— Reading passage —
--- start ---
An Indian Navy personnel gestures on the deck of the newly built INS Kochi during a media tour at the naval dockyard in Mumbai, India September 28, 2015. (Reuters)


NEW DELHI: 

Highlights

  1. US official: India and US discuss joint naval patrols in South China Sea
  2. Indian Navy denies reports of joint patrols with the US
  3. China claims control of South China Sea. Has built 7 man-made islands
The United States and India have held talks about conducting joint naval patrols that a US defence official said could include the disputed South China Sea, a move that would likely anger Beijing, which claims most of the waterway.

Washington wants its regional allies and other Asian nations to take a more united stance against China over the South China Sea, where tensions have spiked in the wake of Beijing's construction of seven man-made islands.

But the Indian navy has never carried out joint patrols with another country and a naval spokesman told Reuters there was no change in the government's policy of only joining an international military effort under the United Nations flag.
--- end ---
— Raw records —
--- start ---
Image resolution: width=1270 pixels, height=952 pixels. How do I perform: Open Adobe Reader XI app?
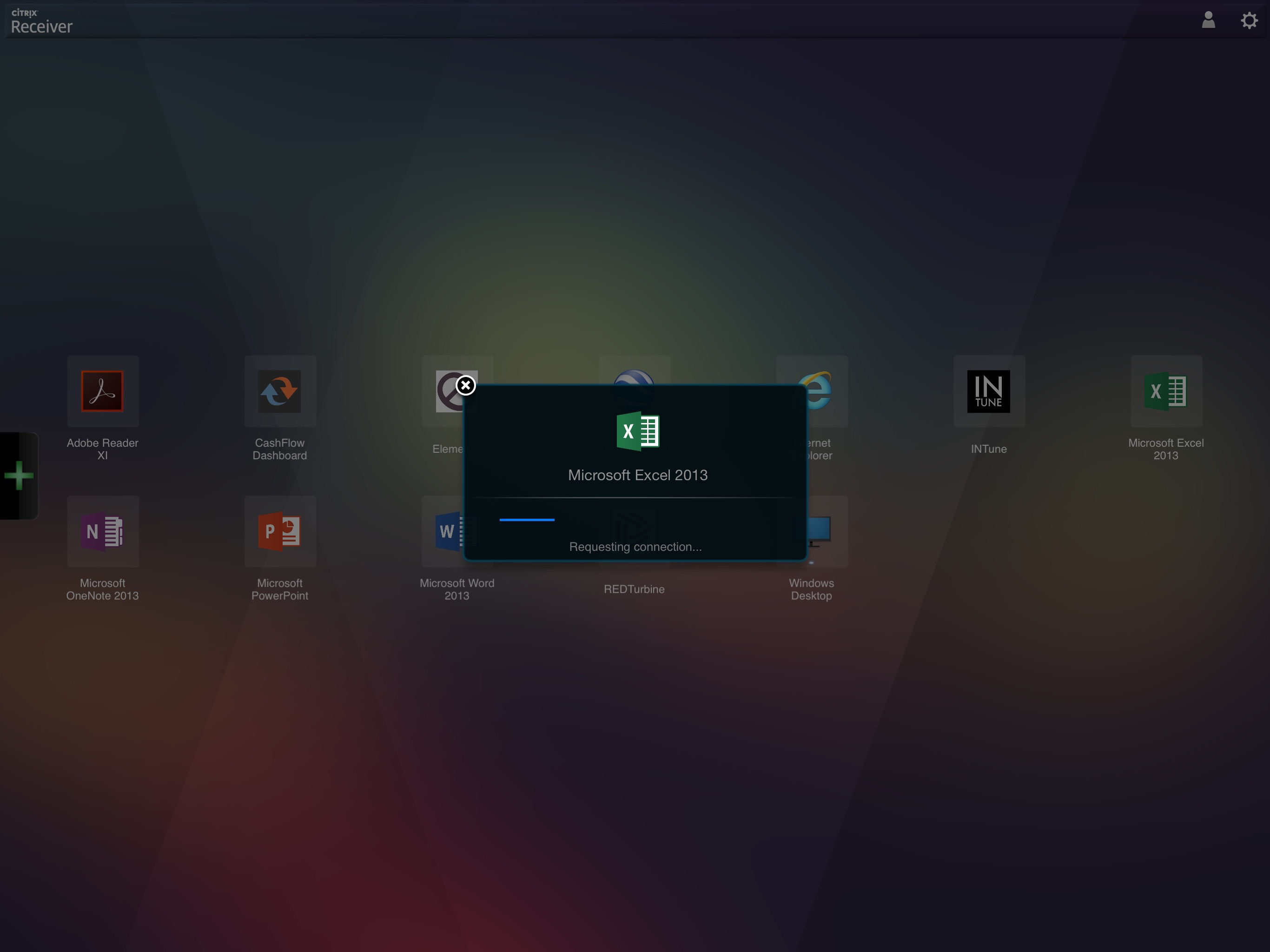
--- end ---
--- start ---
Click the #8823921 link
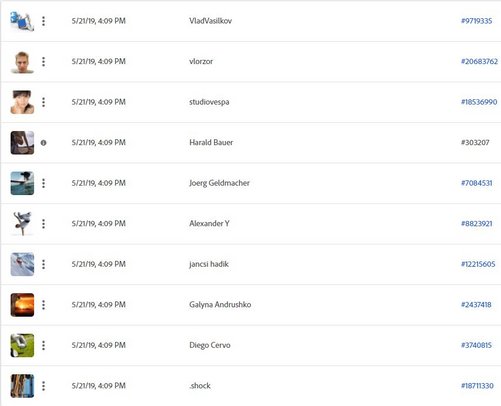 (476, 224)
--- end ---
— The exercise —
Extend the news report on US–India talks about joint naval patrols with a few more paragraphs. Pick up after its last sentence, which covers the Indian navy's policy of joining international military efforts only under the United Nations flag.

— Final result —
He pointed to India's refusal to be part of anti-piracy missions involving dozens of countries in the Gulf of Aden and instead carrying out its own operations there since 2008.

The US defence official said the two sides had discussed joint patrols, adding that both were hopeful of launching them within the year. The patrols would likely be in the Indian Ocean where the Indian navy is a major player as well as the South China Sea, the official told Reuters in New Delhi on condition of anonymity.

The official gave no details on the scale of the proposed patrols.

There was no immediate comment from China, which is on a week-long holiday for Chinese New Year.

Neither India nor the United States has claims to the South China Sea, but both said they backed freedom of navigation and overflight in the waterway when US President Barack Obama visited New Delhi in January 2015.

Obama and Prime Minister Narendra Modi also agreed at the time to "identify specific areas for expanding maritime cooperation".

More than $5 trillion in world trade moves through the South China Sea each year.

In December, the issue of joint patrols came up when Defence Minister Manohar Parrikar visited the US Pacific Command in Hawaii, an Indian government source said.

"It was a broad discussion, it was about the potential for joint patrols," said the source, who declined to be identified because of the sensitivity of the matter.

India has stepped up its naval presence far beyond the Indian Ocean, deploying a ship to the South China Sea almost constantly, an Indian navy commander said, noting this wasn't the practice a few years ago.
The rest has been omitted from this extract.